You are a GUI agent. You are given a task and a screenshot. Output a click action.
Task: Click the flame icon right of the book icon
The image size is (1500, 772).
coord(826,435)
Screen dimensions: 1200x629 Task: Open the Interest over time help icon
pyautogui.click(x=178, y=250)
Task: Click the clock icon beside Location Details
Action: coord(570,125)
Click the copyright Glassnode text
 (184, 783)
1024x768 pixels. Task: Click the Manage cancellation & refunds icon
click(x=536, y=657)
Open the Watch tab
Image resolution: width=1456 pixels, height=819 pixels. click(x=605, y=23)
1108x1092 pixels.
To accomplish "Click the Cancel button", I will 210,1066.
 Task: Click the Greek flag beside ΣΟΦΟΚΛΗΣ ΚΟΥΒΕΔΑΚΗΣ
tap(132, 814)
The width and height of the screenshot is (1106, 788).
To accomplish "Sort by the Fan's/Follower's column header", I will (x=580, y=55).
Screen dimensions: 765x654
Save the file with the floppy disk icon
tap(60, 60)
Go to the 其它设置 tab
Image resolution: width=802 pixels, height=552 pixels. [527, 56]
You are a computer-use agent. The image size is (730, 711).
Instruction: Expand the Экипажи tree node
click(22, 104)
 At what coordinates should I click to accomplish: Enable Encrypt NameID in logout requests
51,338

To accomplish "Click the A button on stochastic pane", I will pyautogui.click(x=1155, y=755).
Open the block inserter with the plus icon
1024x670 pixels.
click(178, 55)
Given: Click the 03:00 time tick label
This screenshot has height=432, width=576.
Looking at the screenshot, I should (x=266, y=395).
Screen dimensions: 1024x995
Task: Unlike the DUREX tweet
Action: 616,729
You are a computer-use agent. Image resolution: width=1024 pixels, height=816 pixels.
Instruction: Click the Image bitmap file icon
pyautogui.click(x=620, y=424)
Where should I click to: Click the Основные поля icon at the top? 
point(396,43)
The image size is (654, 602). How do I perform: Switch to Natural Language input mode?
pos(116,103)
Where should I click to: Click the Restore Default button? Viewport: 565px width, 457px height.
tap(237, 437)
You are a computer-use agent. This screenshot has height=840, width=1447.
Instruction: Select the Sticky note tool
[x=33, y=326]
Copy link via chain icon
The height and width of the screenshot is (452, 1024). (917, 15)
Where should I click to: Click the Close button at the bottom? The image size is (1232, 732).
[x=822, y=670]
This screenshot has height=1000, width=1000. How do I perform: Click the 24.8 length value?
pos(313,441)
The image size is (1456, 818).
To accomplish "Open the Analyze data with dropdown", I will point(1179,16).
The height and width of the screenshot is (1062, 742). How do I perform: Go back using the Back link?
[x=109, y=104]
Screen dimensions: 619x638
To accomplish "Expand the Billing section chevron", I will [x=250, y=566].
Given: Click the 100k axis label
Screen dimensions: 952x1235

==*==

Restate the tail of the listing word for word, beginning at the line containing "You are a computer-use agent. Image".

You are a computer-use agent. Image resolution: width=1024 pixels, height=816 pixels.
Instruction: Click the Image bitmap file icon
pyautogui.click(x=620, y=424)
Where should I click to: Click the Основные поля icon at the top? 
point(396,43)
The image size is (654, 602). How do I perform: Switch to Natural Language input mode?
pos(116,103)
Where should I click to: Click the Restore Default button? Viewport: 565px width, 457px height.
tap(237, 437)
You are a computer-use agent. This screenshot has height=840, width=1447.
Instruction: Select the Sticky note tool
[x=33, y=326]
Copy link via chain icon
The height and width of the screenshot is (452, 1024). (917, 15)
Where should I click to: Click the Close button at the bottom? The image size is (1232, 732).
[x=822, y=670]
This screenshot has height=1000, width=1000. How do I perform: Click the 24.8 length value?
pos(313,441)
The image size is (1456, 818).
To accomplish "Open the Analyze data with dropdown", I will point(1179,16).
The height and width of the screenshot is (1062, 742). How do I perform: Go back using the Back link?
[x=109, y=104]
Screen dimensions: 619x638
To accomplish "Expand the Billing section chevron", I will [x=250, y=566].
Given: Click the 100k axis label
Screen dimensions: 952x1235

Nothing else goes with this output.